Important:When verifying signatures, use express.raw() to get the raw body string — not express.json(). JSON parsing and re-stringifying changes whitespace, which invalidates the signature.

4. Debugging common issues

Events delayed by several minutes

This is normal. SendGrid batches events before sending them. After sending an email, wait 1-3 minutes for the first events to arrive. High-volume senders may see longer delays.

Handler crashes on large batches

SendGrid can send batches of 1000+ events in a single POST. If your handler tries to process all of them synchronously, it may time out or run out of memory.

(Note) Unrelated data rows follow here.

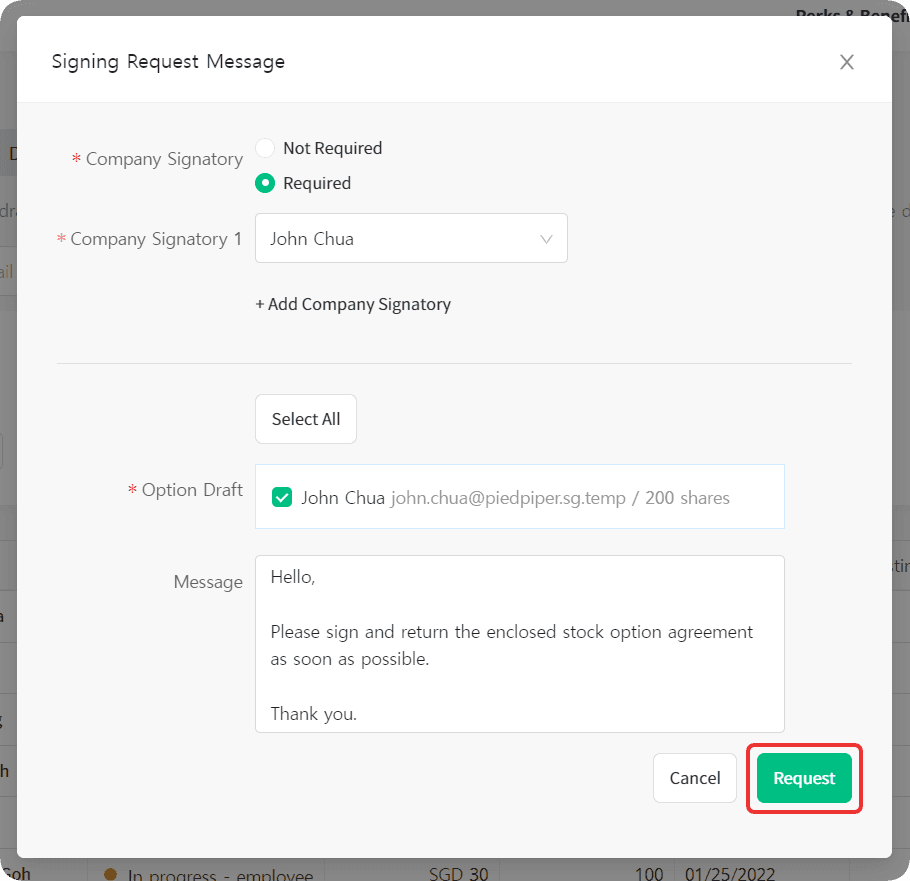Select the Required radio option

265,183
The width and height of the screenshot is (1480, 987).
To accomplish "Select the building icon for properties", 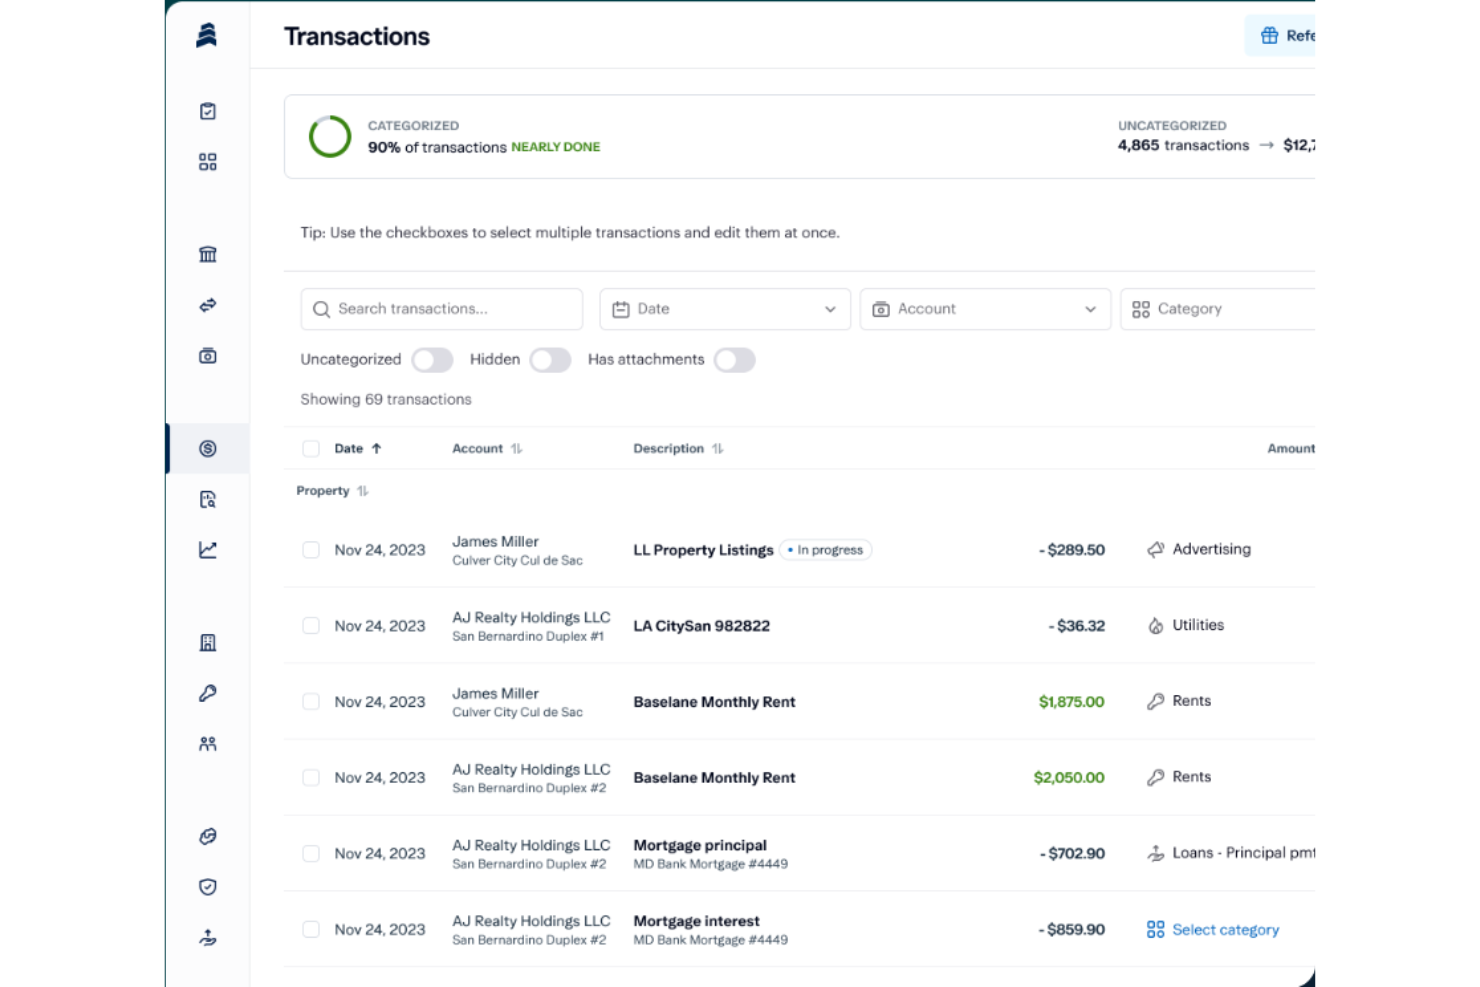I will (207, 643).
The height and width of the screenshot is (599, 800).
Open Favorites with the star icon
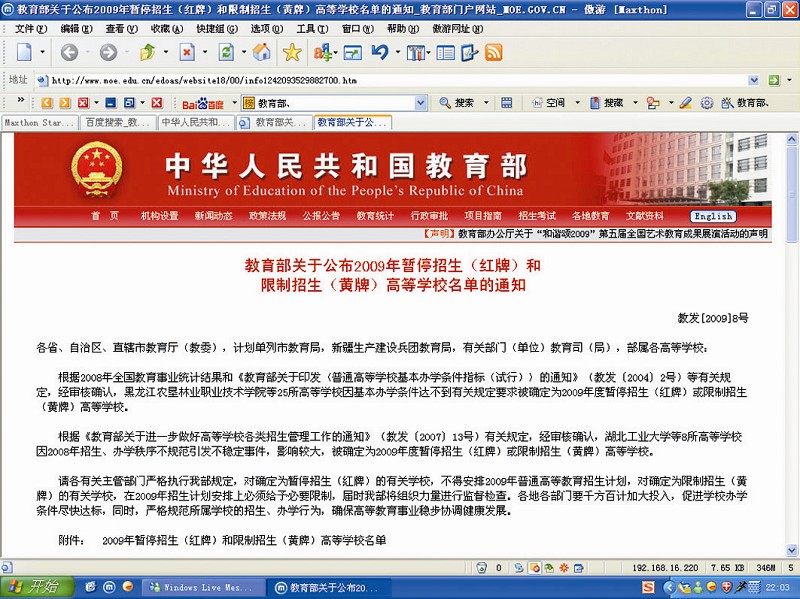(x=292, y=52)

Fix: Return 200 immediately, then process events asynchronously (e.g. push to a queue). Also increase your Express body size limit and server timeout.

No open/click events

Open and click tracking only work with HTML emails. Check that open and click tracking are enabled in Settings → Tracking. Plain-text emails and emails viewed in clients that block images won't generate open events.

Deferred vs bounced — what's the difference?

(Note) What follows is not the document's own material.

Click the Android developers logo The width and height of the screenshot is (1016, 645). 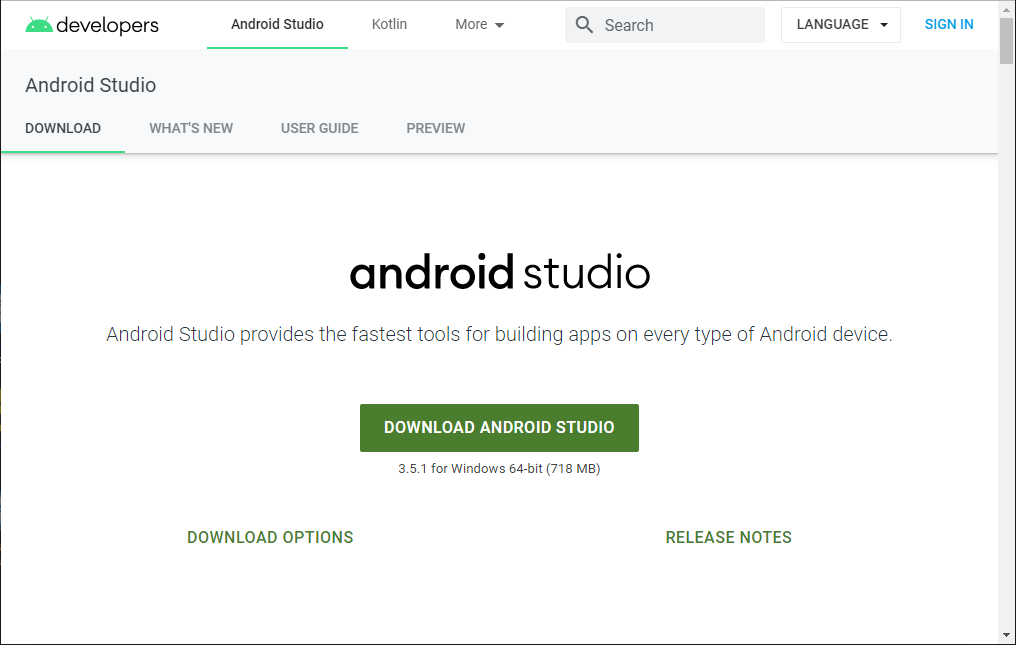click(x=91, y=24)
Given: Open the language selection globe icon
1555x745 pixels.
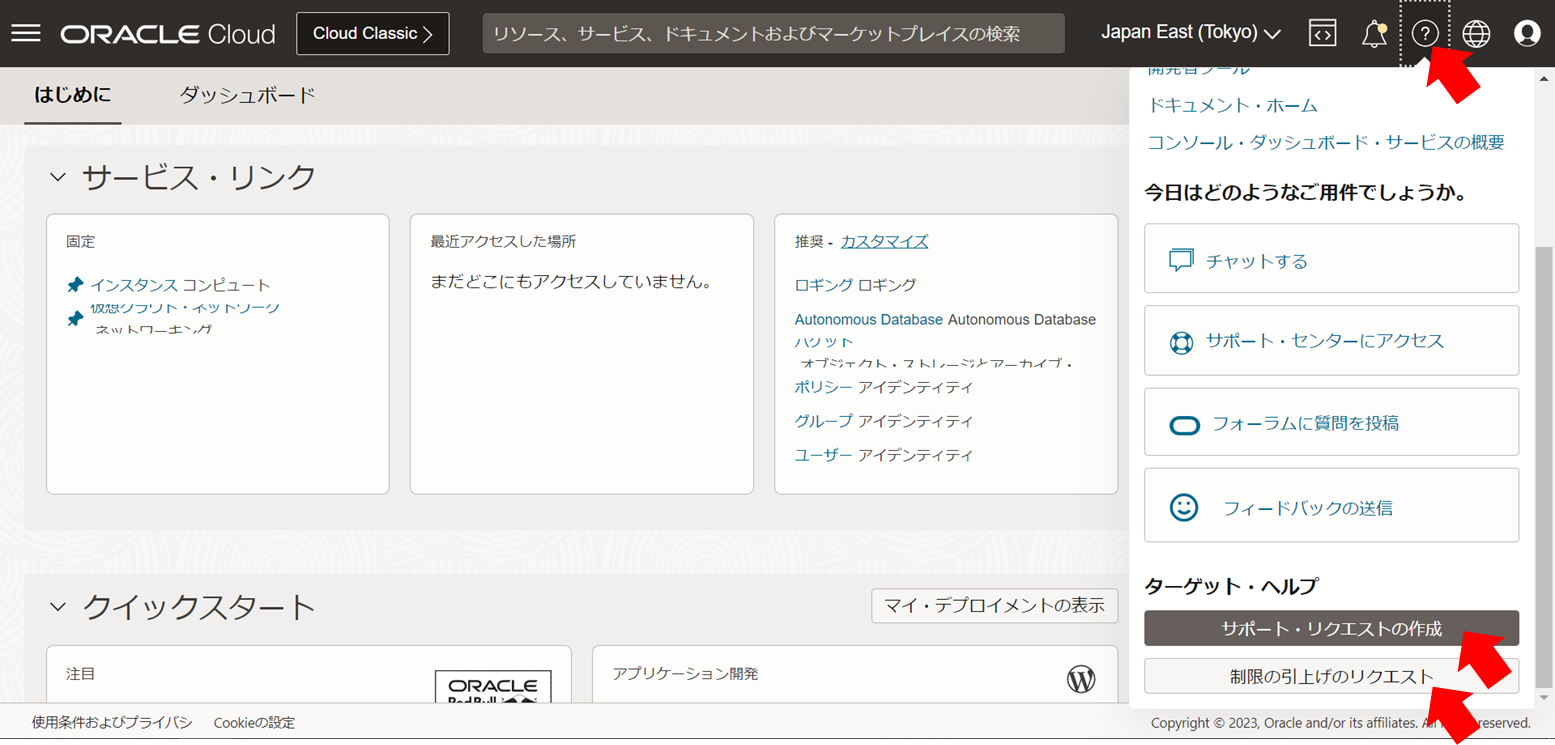Looking at the screenshot, I should click(1476, 32).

deferred means temporary — the receiving server said "try again later" (e.g. rate limit, greylisting). SendGrid will retry automatically. bounce is permanent — the address is invalid or the mailbox is full. You should remove bounced addresses from your mailing list.

413 Request Entity Too Large

Your server is rejecting the batch because the payload exceeds the default body size limit. Set express.json({ limit: "5mb" }) or increase your web server's client max body size (e.g. client_max_body_size 5m; in nginx).

5. Using Hooklistener to inspect event batches

SendGrid's batched payloads can be difficult to debug from console logs alone. Hooklistener lets you inspect the complete payload visually:

  • See the full array — Browse the complete event batch in the Hooklistener dashboard, with formatted JSON and syntax highlighting
  • Filter by event type — Quickly find bounce or spam_report events in a large mixed batch
  • Check headers — Verify the signature headers are present and inspect Content-Type
  • Track timing — See when batches arrive relative to when you sent emails, helping you understand SendGrid's batching behavior

The Hooklistener CLI's live log shows each batch as a single request with its status code and response time — making it easy to spot failed deliveries or handler timeouts.

6. Building a local event processing pipeline

Once you can receive events, here's a pattern for processing them by type:

event-pipeline.js
const eventHandlers = {
  bounce: (event) => {
    // Remove from mailing list to protect sender reputation
    console.log(`Removing ${event.email}: ${event.reason}`);
    // db.suppressions.add(event.email, "bounce", event.reason);
  },

  spam_report: (event) => {
    // Legally required to stop sending
    console.log(`Spam report from ${event.email} — suppressing`);
    // db.suppressions.add(event.email, "spam_report");
  },

  dropped: (event) => {
    // SendGrid refused to send — check why
    console.log(`Dropped: ${event.email}, reason: ${event.reason}`);
  },

  delivered: (event) => {
    // Track delivery rate
    // metrics.increment("email.delivered");
  },

  open: (event) => {
    // Track engagement
    // metrics.increment("email.opened");
  },
};

function processEventBatch(events) {
  const summary = {};

  for (const event of events) {
    summary[event.event] = (summary[event.event] || 0) + 1;

    const handler = eventHandlers[event.event];
    if (handler) handler(event);
  }

  console.log("Batch summary:", summary);
  // e.g. { delivered: 45, open: 12, bounce: 2, click: 8 }
}

Info:Always handle bounce and spam_report events. Continuing to send to bounced addresses or spam reporters damages your sender reputation and can get your SendGrid account suspended. Use SendGrid's Suppression API to check addresses before sending.